Wednesday, 17 April 2019, 11:17 Last update: about 6 years ago

The adage goes to the effect that justice delayed is justice denied, but with the government apparently about to make a number of judicial appointments before it implements the Venice Commission’s recommendations on how members of the bench are appointed a more suitable adage would be: justices delayed is justice ensured.

The fact that three magistrates are to be promoted to judge while three new magistrates are set to be taken on board is, under normal circumstances, pretty much run of the mill stuff.

But when set against the backdrop of the questionable state of the rule of law in the country, and we are far from the only ones calling it questionable, the fact the government appears bent on making these final appointments while it still retains the faculty to directly appoint and promote members of the bench.

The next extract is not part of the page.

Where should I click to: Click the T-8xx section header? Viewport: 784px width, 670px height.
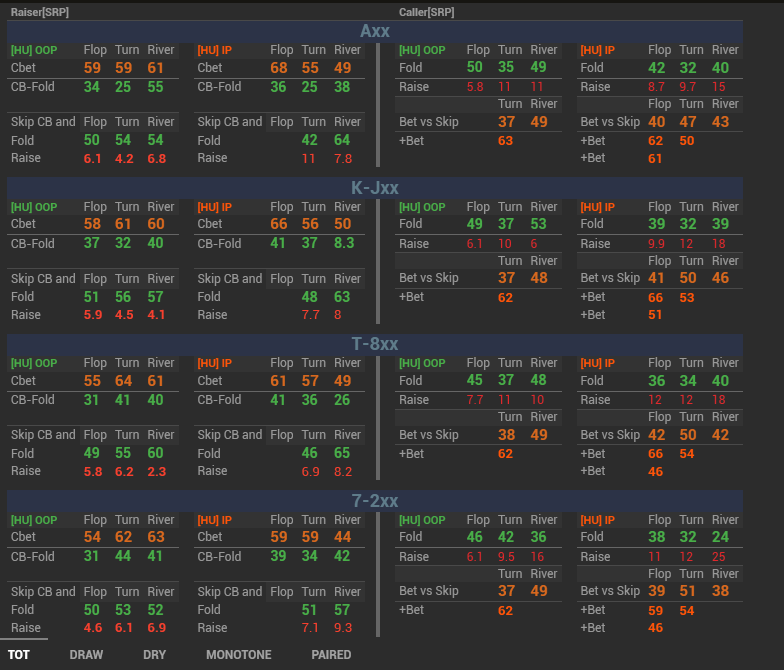pos(375,344)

The truth of the matter is that the government appears to be slipping these appointments through the door just as it about to slam shut for reasons best known to itself.  This is in no way indicative of any of the judiciaries’ or prospective judiciaries’ inherent qualities, or lack thereof, it is simply about another of those age-old adages: that justice must not only be done, it must also be seen to have been done.

That is exactly why these 11th-hour appointments smack of yet more of the same old client-patron, state capture tactics at which we excel so grandly - when 16 out of the last 17 appointments to the bench were all relatives of party politicians, cronies of ministers or are somehow political intertwined. 

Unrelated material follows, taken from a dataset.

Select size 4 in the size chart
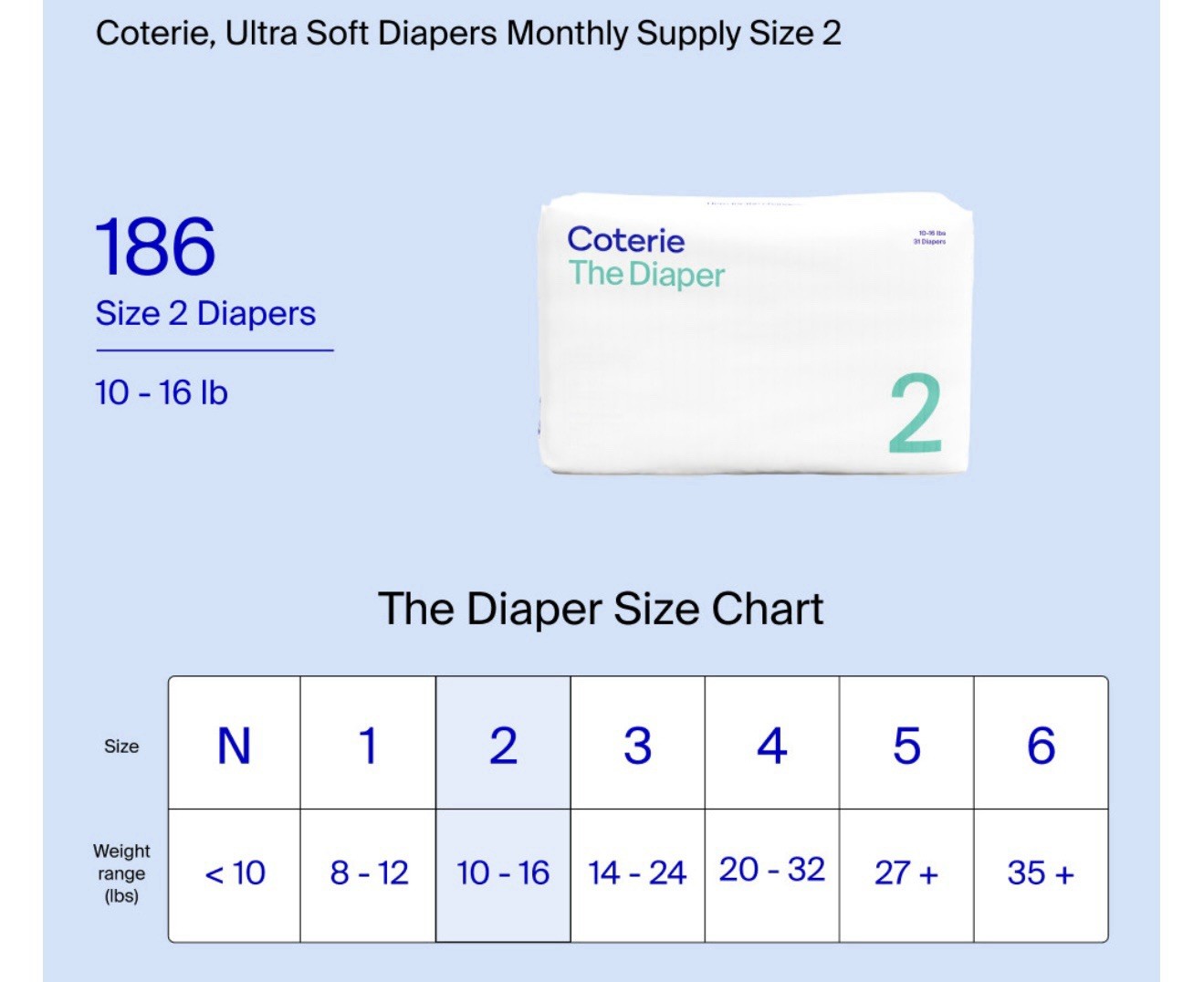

NGO Repubblika, in a judicial protest signed by Opposition MPs Simon Busuttil and Jason Azzopardi this week, is seeking to prevent the government from naming any new judges or magistrates under the ‘old’ system of appointments which it says threatens the very independence of the judiciary.

But, according to one of the country’s foremost legal scholars, Judge Emeritus Giovanni Bonello, of similar concern is the fact that the judiciary is now so packed with friends of friends that the problem will just keep self-perpetuating, even if the system is changed.

And when we have also the dean of laws weighing on the debate in an equally concerned way, we know we have a problem.  When he says the judicial appointments will require at least two generations to address and to achieve the right balance, we know we have an even bigger problem before us, for at least two generations.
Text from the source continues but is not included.